[Records from a dataset]
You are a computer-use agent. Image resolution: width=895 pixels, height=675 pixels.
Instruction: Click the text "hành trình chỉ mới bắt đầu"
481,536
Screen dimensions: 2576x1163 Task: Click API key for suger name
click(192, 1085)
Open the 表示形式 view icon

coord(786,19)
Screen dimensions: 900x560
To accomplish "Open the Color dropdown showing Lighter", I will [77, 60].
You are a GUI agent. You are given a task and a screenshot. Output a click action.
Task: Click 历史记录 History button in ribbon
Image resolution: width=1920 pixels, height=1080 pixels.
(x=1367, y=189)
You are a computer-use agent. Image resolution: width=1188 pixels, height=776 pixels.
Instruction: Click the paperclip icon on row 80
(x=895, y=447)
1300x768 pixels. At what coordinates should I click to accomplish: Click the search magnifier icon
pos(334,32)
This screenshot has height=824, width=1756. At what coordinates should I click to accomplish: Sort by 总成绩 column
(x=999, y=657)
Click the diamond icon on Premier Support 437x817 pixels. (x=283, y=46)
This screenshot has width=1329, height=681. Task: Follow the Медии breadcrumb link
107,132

• **Required task**: Copy out the rows above line for line, with no changes.

• **Full answer**:
You are a computer-use agent. Image resolution: width=895 pixels, height=675 pixels.
Instruction: Click the text "hành trình chỉ mới bắt đầu"
481,536
Screen dimensions: 2576x1163 Task: Click API key for suger name
click(192, 1085)
Open the 表示形式 view icon

coord(786,19)
Screen dimensions: 900x560
To accomplish "Open the Color dropdown showing Lighter", I will [77, 60].
You are a GUI agent. You are given a task and a screenshot. Output a click action.
Task: Click 历史记录 History button in ribbon
Image resolution: width=1920 pixels, height=1080 pixels.
(x=1367, y=189)
You are a computer-use agent. Image resolution: width=1188 pixels, height=776 pixels.
Instruction: Click the paperclip icon on row 80
(x=895, y=447)
1300x768 pixels. At what coordinates should I click to accomplish: Click the search magnifier icon
pos(334,32)
This screenshot has height=824, width=1756. At what coordinates should I click to accomplish: Sort by 总成绩 column
(x=999, y=657)
Click the diamond icon on Premier Support 437x817 pixels. (x=283, y=46)
This screenshot has width=1329, height=681. Task: Follow the Медии breadcrumb link
107,132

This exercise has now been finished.